Certaines rencontres sont magiques. Celle d’Odile Cohen-Abbas et Sarah Mostrel l’est sans aucun doute. Toutes les deux sont poètes, auteures et artistes. Nous savons toute la difficulté pour les artistes et les poètes de créer à quatre mains, deux cœurs, deux esprits. Il faut trouver les accords, synchroniser les silences et les rythmes, et laisser faire. La cocréation n’est pas une technique mais un art de l’être.
C’est à travers le théâtre que nos deux auteures ont choisi de nous faire participer à une expérience originale, ou plutôt originelle car quelque chose a voulu naître d’elles.
Nous avons ainsi six pièces, des « pièces de circonstance » qui puisent leurs thèmes dans les traditions pour les actualiser, encore et encore, car le sujet est ce qui demeure, l’essentiel.
La première pièce, Les 36 Justes, rassemble trois personnages pour le premier acte, le grand-père, l’enfant, la femme, deux pour les deux actes qui suivent, le maître et le disciple, dans une quête initiatique qui dépasse le cadre talmudique par son universalité. Ce n’est certes pas un hasard si les 36 Justes, cachés, se signalent aujourd’hui dans ce livre.
La deuxième pièce, Le huitième nain, est une « Fable fantasmagorique en un acte et sept tableaux ». La liste des personnages vaut présentation : Dogmatique, L’Ange paranoïaque, L’Insomniaque, Le Mystificateur, Timide « qui s’efface dans la mort », L’Hypocondriaque, Dormeur, Odile Cohen-Abbas, Le Huitième Nain, Le Peuple des ayants droit vacant, L’Auteure spectrale, La Porte, autant de fonctions qui font typologie des mécanismes de la psyché. Et, parmi elles, Odile Cohen-Abbas, en elle-même ou en hétéronyme d’elle-même ? Nous voici avec sept nains, bien sûr, plus un, comme accomplissement, qui renverse le un plus sept de la construction de la Fable. La symbolique de ce septénaire pointé en son centre pour faire le huit, invite à dépasser l’imitation pour mettre en œuvre l’invention de soi-même comme Liberté.

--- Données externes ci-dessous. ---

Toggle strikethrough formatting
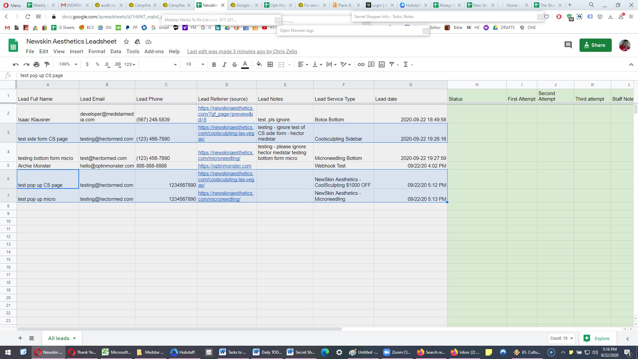Screen dimensions: 638x359 pos(235,64)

Vers la lumière, pièce en deux actes, met en scène les oppositions dualistes et les chemins pour en sortir, par la coïncidence ou le dépassement.
« La perfection, l’entièreté, la complétude, sont un idéal à atteindre, dit Le Sage. Qui pourrait se prévaloir d’être totalement parfait ? Personne. Mais cette marge incite à s’améliorer, à progresser, à avancer. L’humanité est certes imparfaite, mais un jour viendra où le monde sera « réparé ». Nous participons, nous au tikoun Olam, à la réparation du monde. »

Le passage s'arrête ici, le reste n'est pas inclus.